Le point G et le mythe tenace de l'orgasme vaginal
Posté : 06 mai 2012 17:57
Ce qui se cache derrière cette recherche absolue: la peur d'un féminisme défini comme des femmes n'ayant plus besoin des hommes.
Entre le récent barouf pour savoir si, oui ou non, les ménagères des classes moyennes et supérieures sont réellement les créatures les plus merveilleuses du monde et cette énième histoire relayée un peu partout qui «prouverait» l'existence du point G sur la base de faits scientifiquement fragiles, je commence à me demander si notre culture n'aurait pas un gros problème.
Certes, l’idéal pré-féministe voulant que la femme soit un appendice de l'homme, que sa vocation soit d'être à son service et allant jusqu'à orienter son plaisir sexuel autour de la pénétration n'est peut-être plus la norme, mais ce fantasme a encore la vie dure.
Non pas qu'il soit interdit de ressentir votre point G et de vouloir vous amuser avec, bien entendu! Les preuves scientifiques ne sont pas concluantes. Peut-être qu'il existe, peut-être qu'il n'existe pas, ou peut-être que certaines femmes en ont un et que d'autres n'en n'ont pas. Tout est possible.
Ce que nous savons, par contre, c'est que de nombreuses femmes aiment stimuler ce point et qu'elles peuvent parfaitement continuer à le faire et à en tirer du plaisir.
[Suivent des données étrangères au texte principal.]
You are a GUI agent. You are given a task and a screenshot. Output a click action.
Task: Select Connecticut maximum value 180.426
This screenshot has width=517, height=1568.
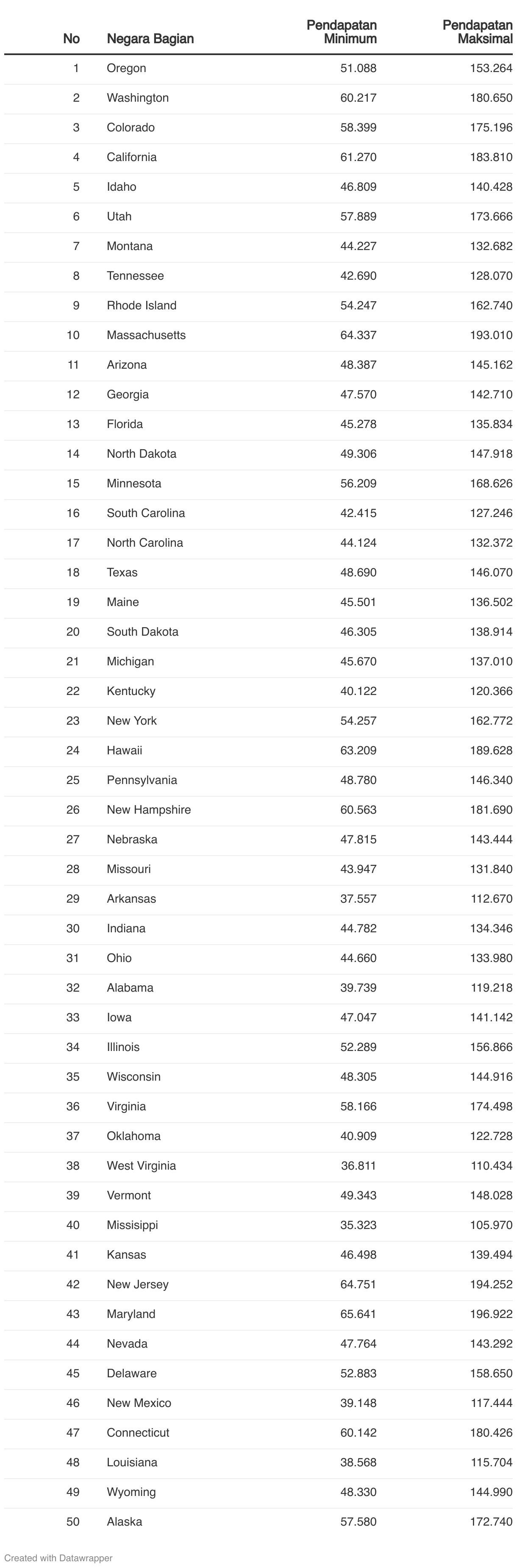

Bien sûr, la plupart des témoignages les plus précis dont nous disposons sur le point G sapent effectivement le fantasme sexiste pour qui la femme ne peut jouir qu'en faisant des choses impliquant directement le pénis, vu qu'en général, vous devez vous servir de doigts ou d'accessoires pour y arriver.
Mais je doute que la fascination qu'exerce le point G soit seulement lié au désir des femmes de jouir de plusieurs façons. La plupart des gens ne connaissent pas les subtiles méthodes digitales permettant de l'atteindre, et pensent simplement qu'il est lié à l'insaisissable «orgasme vaginal» pour qui la jouissance féminine est directement liée à la pénétration.
L'excellent article de Debby Herbenick, dans le Daily Beast, montre bien comment le point G est considéré dans l'imaginaire collectif comme un objet tourné vers la pénétration, que ce soit par la photo illustrant ce papier (un couple en plein ébat), ou par la question que les journalistes posent souvent à Herbenick: «quelle est la meilleure position pour jouir du point G?»
La réponse, pour ce que j'en ai compris, consiste à dire «aucune position, mais un geste qui n'est pas une position sexuelle à proprement parler», et c'est enquiquinant. Car cette histoire ne fait pas appel à notre fantasme collectif où la pénétration est une fin en soi et un absolu sexuel. Cette histoire nous renvoie à une décevante réalité où, pour jouir, les femmes pourraient avoir besoin d'autre chose que d'un simple mouvement de va-et-vient.
A une époque où Dan Savage fait office de gourou américain de l'amour, où les boutiques de sex toys fleurissent à tous les coins de rue et où les magazines masculins publient des hymnes à la gloire du cunnilingus, il est étrange d'observer la persistance de cette obsession culturelle à trouver le bouton magique qui obligera toutes les femmes à jouir uniquement de la pénétration, en évitant de les faire passer pour sexuellement insuffisantes. (Ce que soulignent les auteurs de la dernière étude en date quand ils précisent que leur découverte permettra «l’amélioration de la fonction sexuelle féminine», comme si l'actuel modèle clitoridien était tout simplement insuffisant et avait besoin d'être amendé).
Dans un sens, je suis aussi obligée de me demander s'il s'agit vraiment et uniquement de sexe, ou si toutes ces histoires à dormir debout ne sont qu'une énième manifestation de peurs culturelles où le féminisme serait défini en gros comme des femmes n'ayant plus besoin des hommes.